IOWA CITY — Chris Doyle sort of envisioned this all the way back in 1985 when he was a freshman at Boston University.
Sort of. In a way. All except the money part.
In one of his classes, he was assigned to write a paper about what he wanted to do for a living, and he decided to write about possibly becoming the strength and conditioning coach for a college football program. He spoke to BU’s strength coach, Mike Boyle, who steered him to Mike Woicik, who then held the same position at Syracuse University.
One of Doyle’s questions was: How much money do you make? Woicik, who has since won six Super Bowl rings working for the Dallas Cowboys and New England Patriots, told Doyle he earned $30,000 a year.
"I went back to Mike Boyle … and said ‘So I can be a strength coach and make what teachers make?’" Doyle said. "He said ‘Yeah,’ and I said ‘That sounds awesome.’"
Doyle now makes a lot more than any teacher.
He pulls down $800,000 a year as the strength and conditioning coach for the Iowa football team. He has been the highest paid strength coach in the country for the past several years. He earns as much as the program’s defensive coordinator and more than the offensive coordinator. There are at least 30 FBS head coaches who earn less.
Doyle shakes his head as he thinks about it now. Then he looks you in the eye and you can tell he’s being totally sincere when he says the money really isn’t his primary reward.
"Mike Boyle got into it because he enjoyed working with people and kids, and Mike Woicik did the same thing," Doyle said. "And that’s still why we do it. …
"It’s certainly one of the most rewarding things that we do. We get to work with 18-year-old kids full of hopes and dreams and great work ethic, that come from great families, and they want to see what they can make of themselves. We get to take part in that process, and that process renews every year."

▶ [Task details] According to the article about Chris Doyle, how much does he earn each year as the strength and conditioning coach for the Iowa football team? The lines after the article aren't needed.

▶ [Recorded information]
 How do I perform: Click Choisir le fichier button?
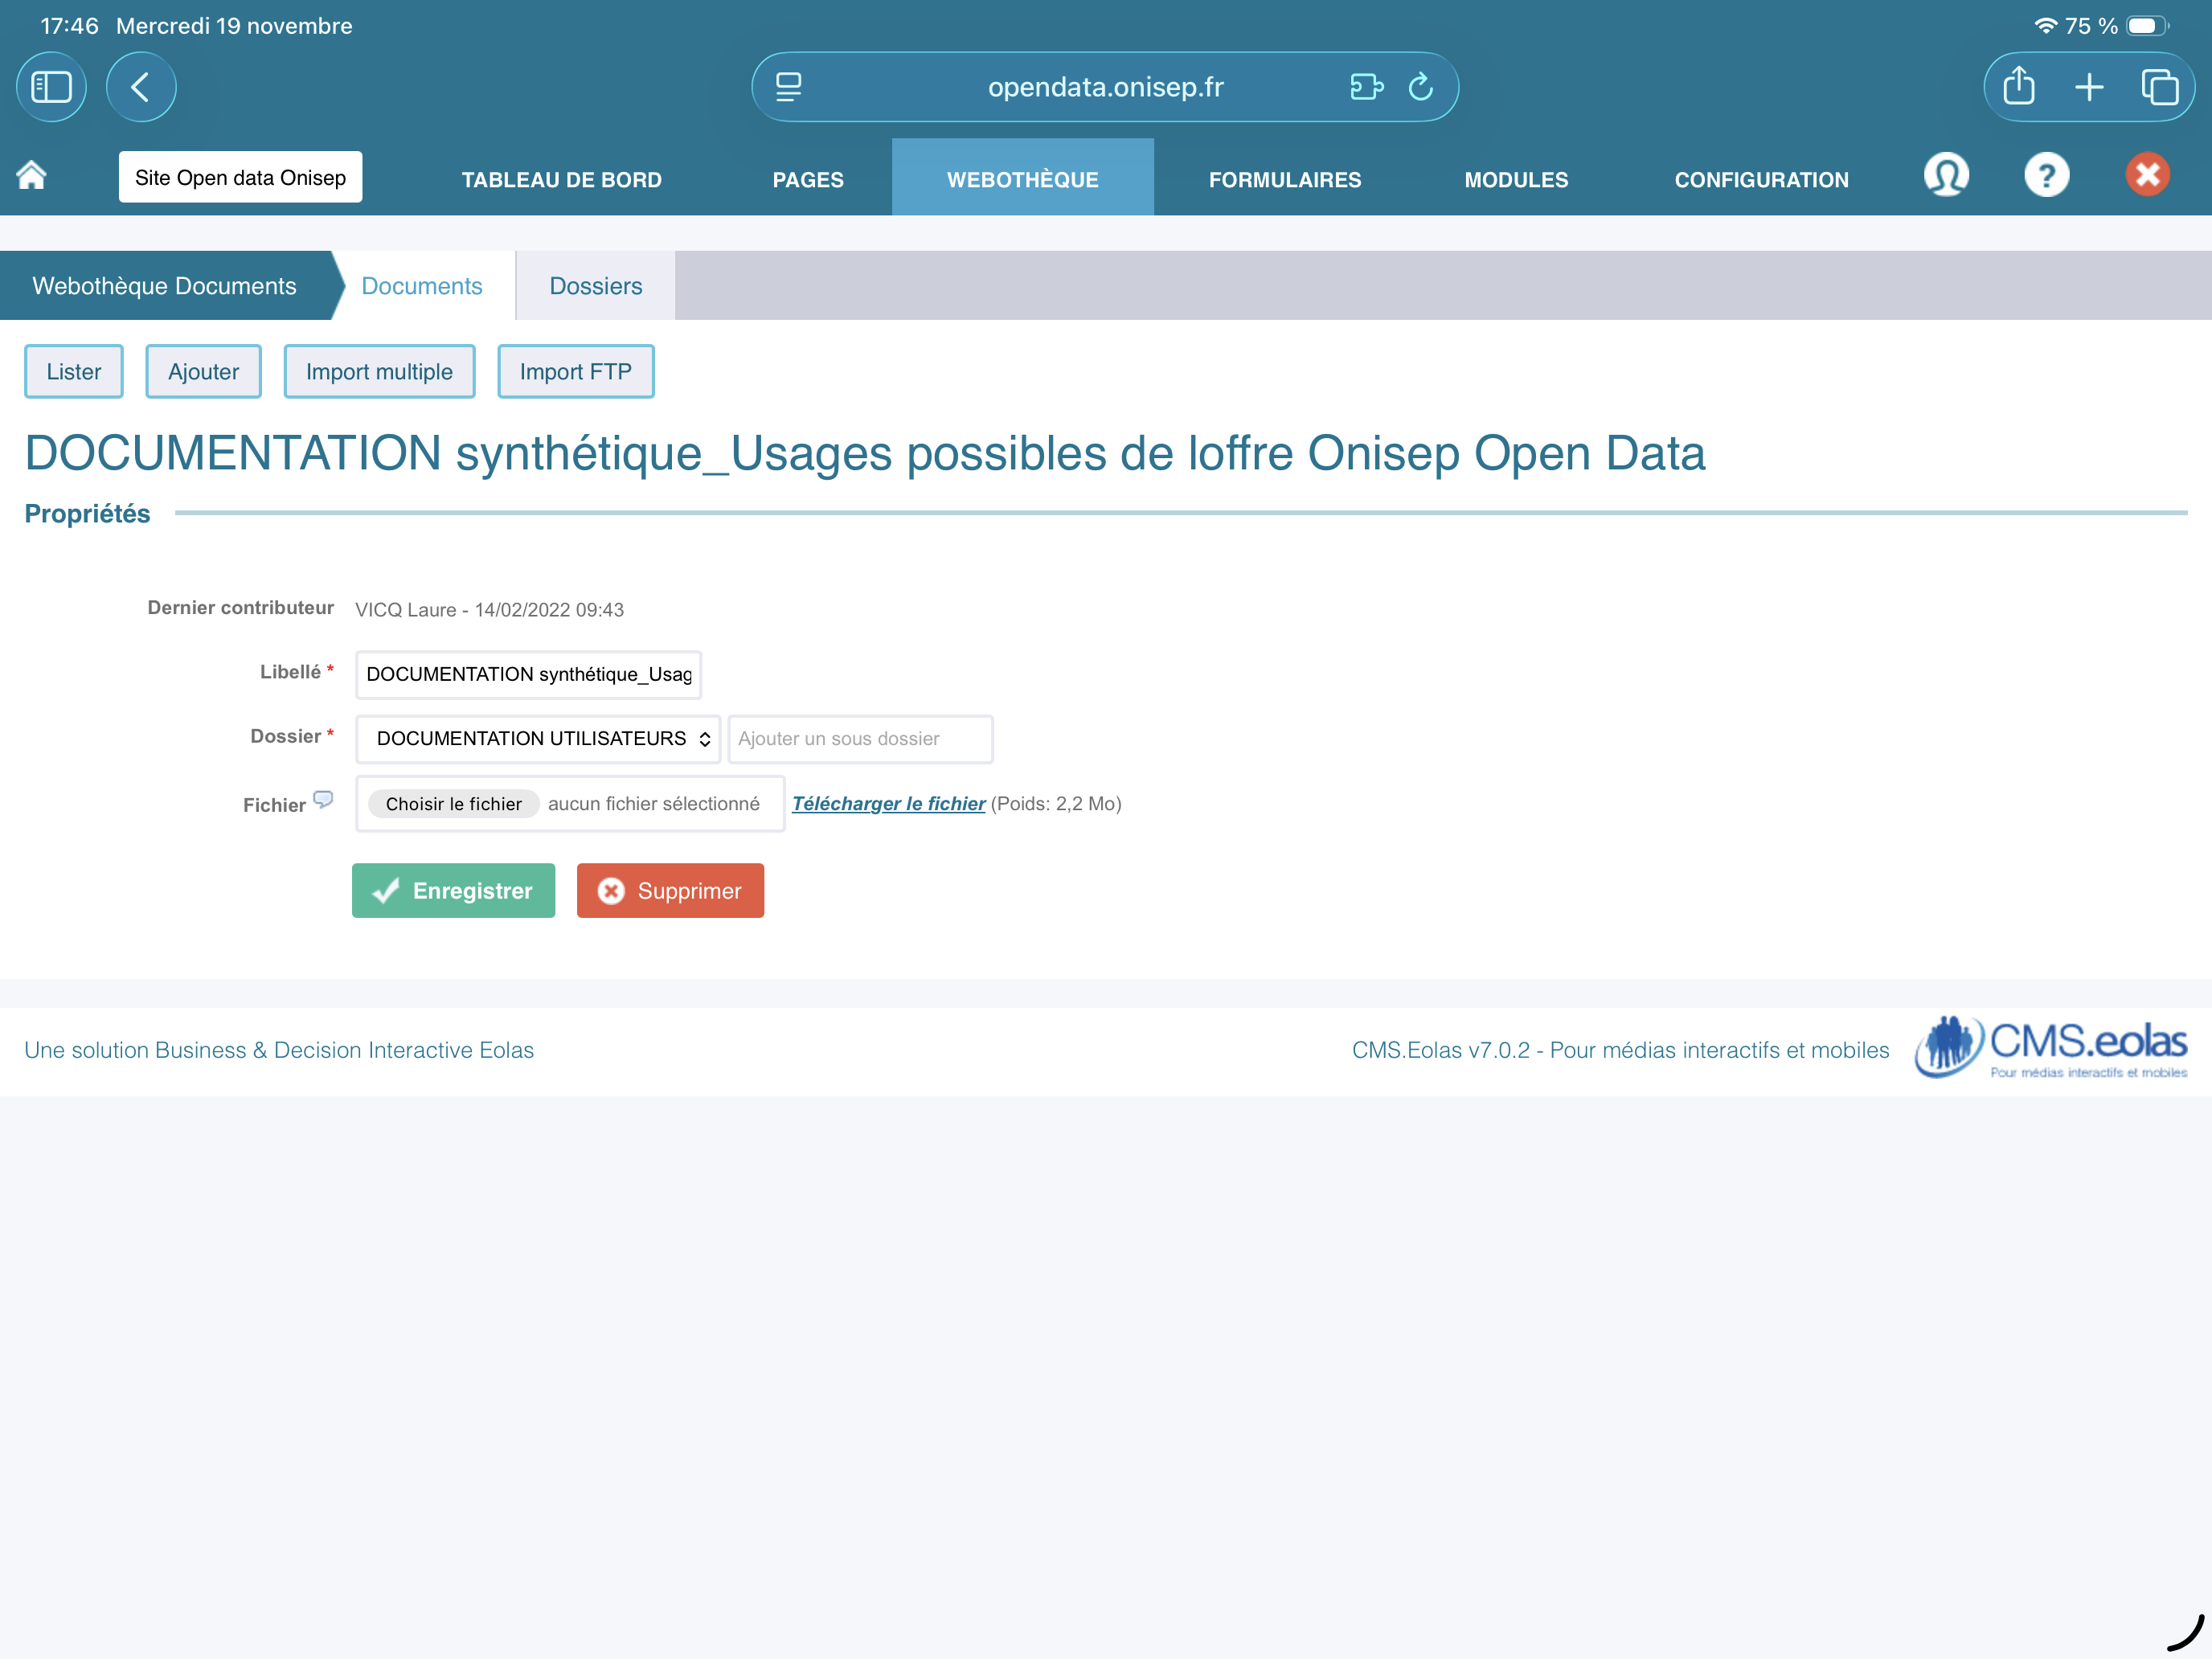point(453,804)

▶ [Final result] $800,000 a year.